The Egyptian National Air Navigation Service Company (NANSC), has placed its trust in the ERA multilateration systems again. ERA has recently completed the extension of its surface guidance system at the Cairo International Airport. Currently 37 ERA Multi-Sensor Surveillance (MSS) ground-based stations and 19 pieces of SQUID vehicle tracking units are in operation there to ensure the safety of the important hub in Middle East North Africa region.
Five years ago, Cairo airport awarded the programme for safety to Holland Institute of Traffic Technology, HITT (since 2012 HITT is owned by defence and security company Saab), as the prime contractor for the Advanced Surface Movement Guidance and Control System (A-SMGCS) integrating with the ERA network of MSS sensors and SQUID by ERA vehicle tracking units after an international tender. Recently the system has undergone the extension by ERA, again together with Saab as a Prime contractor. The system is in successful operations from 2011.
The project was originally initiated as a result of Cairo international Airport’s rapid growth and the inability of controllers to maintain complete visual surveillance across the entire airport surface.
The airport’s mission has been aimed at becoming a passenger and cargo hub for the Middle East North Africa region (MENA). In order to enhance the safe and expeditious flow of traffic at the airport, NANSC ordered an A-SMGCS with a multilateration system which incorporates vehicle tracking. A-SMGCS solution implemented at Cairo airport was provided by HITT in co-operation with ERA and went operational in 2011.
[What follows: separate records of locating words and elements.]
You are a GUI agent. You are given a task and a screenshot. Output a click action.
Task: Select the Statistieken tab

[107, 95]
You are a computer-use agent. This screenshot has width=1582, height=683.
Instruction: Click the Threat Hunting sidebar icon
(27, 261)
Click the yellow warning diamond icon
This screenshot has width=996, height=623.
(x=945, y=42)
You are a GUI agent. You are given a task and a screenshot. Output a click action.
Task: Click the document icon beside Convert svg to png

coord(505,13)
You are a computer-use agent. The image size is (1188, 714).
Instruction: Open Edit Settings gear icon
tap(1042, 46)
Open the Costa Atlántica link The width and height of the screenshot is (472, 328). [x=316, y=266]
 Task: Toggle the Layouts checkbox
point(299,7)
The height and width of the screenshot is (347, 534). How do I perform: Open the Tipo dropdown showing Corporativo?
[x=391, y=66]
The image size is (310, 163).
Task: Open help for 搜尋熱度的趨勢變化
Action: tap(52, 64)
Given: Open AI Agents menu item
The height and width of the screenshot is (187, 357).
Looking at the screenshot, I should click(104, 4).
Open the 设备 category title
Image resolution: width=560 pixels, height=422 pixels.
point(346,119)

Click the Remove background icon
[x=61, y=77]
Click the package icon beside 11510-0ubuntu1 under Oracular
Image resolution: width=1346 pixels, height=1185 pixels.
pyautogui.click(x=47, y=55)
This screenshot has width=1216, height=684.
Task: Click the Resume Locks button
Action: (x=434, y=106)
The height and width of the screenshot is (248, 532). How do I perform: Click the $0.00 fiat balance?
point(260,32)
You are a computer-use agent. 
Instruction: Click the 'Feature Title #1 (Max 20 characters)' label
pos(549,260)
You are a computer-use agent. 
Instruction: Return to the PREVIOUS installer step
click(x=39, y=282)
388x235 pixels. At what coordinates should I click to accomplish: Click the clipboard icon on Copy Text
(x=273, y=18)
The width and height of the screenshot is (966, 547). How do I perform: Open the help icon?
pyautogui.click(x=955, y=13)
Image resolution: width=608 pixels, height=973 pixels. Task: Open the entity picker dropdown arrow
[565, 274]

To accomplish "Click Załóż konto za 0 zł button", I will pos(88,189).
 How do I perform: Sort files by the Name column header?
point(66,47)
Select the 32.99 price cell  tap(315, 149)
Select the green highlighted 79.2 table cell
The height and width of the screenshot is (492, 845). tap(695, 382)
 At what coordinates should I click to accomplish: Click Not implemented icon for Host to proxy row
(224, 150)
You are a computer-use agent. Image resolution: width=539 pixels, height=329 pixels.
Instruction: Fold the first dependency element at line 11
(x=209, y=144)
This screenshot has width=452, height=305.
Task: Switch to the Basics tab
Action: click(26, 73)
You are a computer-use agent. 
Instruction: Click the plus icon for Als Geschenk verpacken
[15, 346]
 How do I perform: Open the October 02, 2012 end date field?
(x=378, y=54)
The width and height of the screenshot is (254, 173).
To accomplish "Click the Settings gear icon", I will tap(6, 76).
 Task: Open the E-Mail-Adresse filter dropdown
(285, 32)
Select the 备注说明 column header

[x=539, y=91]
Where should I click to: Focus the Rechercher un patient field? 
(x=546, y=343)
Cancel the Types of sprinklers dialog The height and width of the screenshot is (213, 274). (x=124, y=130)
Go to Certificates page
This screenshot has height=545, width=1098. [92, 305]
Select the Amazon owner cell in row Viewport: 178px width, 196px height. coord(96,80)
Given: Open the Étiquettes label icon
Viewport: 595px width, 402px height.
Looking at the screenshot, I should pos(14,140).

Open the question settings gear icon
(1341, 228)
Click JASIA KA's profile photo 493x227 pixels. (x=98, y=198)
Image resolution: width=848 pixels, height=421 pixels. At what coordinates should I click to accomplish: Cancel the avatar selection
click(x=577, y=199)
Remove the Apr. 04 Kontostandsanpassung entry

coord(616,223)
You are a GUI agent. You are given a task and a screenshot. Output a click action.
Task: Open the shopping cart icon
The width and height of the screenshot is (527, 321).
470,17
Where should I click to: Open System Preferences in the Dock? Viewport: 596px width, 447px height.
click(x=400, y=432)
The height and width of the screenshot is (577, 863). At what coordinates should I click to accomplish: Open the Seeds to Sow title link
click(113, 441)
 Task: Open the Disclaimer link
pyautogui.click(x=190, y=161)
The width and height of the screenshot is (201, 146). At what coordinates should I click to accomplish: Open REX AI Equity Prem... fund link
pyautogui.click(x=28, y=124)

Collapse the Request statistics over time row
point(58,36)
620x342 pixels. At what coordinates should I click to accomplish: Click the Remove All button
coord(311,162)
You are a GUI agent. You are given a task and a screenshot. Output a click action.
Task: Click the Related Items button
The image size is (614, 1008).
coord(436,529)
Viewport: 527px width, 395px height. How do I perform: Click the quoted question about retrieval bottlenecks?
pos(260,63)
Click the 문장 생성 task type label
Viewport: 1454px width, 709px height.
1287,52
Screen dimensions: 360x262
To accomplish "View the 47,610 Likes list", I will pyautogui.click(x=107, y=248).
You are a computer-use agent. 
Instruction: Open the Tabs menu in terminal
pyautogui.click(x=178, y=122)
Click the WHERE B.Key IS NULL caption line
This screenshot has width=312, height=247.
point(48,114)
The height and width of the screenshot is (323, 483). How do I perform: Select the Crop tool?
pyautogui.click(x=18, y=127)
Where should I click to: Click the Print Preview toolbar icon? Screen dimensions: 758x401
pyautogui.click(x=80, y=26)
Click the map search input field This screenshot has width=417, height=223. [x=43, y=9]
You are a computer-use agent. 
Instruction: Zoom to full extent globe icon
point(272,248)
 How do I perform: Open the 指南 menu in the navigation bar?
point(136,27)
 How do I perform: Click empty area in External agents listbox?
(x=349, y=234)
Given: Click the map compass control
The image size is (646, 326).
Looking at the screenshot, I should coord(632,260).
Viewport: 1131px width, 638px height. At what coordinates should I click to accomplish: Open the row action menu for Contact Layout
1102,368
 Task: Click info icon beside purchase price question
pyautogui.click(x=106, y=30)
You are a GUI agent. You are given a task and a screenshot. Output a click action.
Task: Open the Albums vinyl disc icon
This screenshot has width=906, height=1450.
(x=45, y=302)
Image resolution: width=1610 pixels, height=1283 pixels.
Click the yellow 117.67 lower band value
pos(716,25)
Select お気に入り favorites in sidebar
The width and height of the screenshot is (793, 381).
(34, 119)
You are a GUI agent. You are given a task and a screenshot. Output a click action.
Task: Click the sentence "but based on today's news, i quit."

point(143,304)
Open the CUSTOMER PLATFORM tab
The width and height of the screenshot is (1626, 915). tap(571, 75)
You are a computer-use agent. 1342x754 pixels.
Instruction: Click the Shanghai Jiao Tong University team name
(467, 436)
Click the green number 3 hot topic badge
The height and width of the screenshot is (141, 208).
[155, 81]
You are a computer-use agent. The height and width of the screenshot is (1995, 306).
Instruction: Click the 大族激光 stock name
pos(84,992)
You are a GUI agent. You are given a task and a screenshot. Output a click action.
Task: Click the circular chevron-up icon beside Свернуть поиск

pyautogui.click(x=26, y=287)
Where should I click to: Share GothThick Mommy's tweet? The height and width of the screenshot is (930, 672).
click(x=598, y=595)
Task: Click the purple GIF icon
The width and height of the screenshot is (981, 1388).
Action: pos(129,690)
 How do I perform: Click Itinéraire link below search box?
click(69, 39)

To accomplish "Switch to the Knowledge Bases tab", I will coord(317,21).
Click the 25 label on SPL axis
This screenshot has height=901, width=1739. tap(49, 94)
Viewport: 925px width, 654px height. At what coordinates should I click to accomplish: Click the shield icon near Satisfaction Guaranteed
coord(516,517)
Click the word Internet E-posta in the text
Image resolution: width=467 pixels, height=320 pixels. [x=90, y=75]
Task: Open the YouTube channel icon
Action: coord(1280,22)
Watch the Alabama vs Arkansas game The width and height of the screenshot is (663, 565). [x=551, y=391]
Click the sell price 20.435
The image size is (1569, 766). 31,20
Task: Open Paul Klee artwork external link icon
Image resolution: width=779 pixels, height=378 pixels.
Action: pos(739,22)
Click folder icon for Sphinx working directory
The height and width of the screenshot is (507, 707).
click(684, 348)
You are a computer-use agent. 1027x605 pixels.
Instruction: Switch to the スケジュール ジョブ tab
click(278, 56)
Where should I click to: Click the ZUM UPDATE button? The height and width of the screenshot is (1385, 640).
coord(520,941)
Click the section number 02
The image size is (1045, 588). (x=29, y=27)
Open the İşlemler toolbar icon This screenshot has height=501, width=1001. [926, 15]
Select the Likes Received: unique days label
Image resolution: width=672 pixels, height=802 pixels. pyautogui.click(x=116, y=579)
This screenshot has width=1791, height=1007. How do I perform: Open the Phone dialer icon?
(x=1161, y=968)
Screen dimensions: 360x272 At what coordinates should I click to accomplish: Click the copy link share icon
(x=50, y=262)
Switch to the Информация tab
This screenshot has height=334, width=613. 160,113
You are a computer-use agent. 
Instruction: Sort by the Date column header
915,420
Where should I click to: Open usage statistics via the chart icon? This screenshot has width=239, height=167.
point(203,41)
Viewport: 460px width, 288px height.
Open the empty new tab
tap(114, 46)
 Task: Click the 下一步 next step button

In 2016 another extension of ERA´s Multi-sensor Surveillance System was implemented, currently with 37 ground stations covering the approximately 37 square kilometres of the airport. There are also 19 SQUID vehicle tracking units by ERA functioning to support the surface traffic surveillance. A unique feature of this implementation is its reliance on a network of Motorola Canopy wireless links to convey positional data from ground stations to central processing using an encryption algorithm.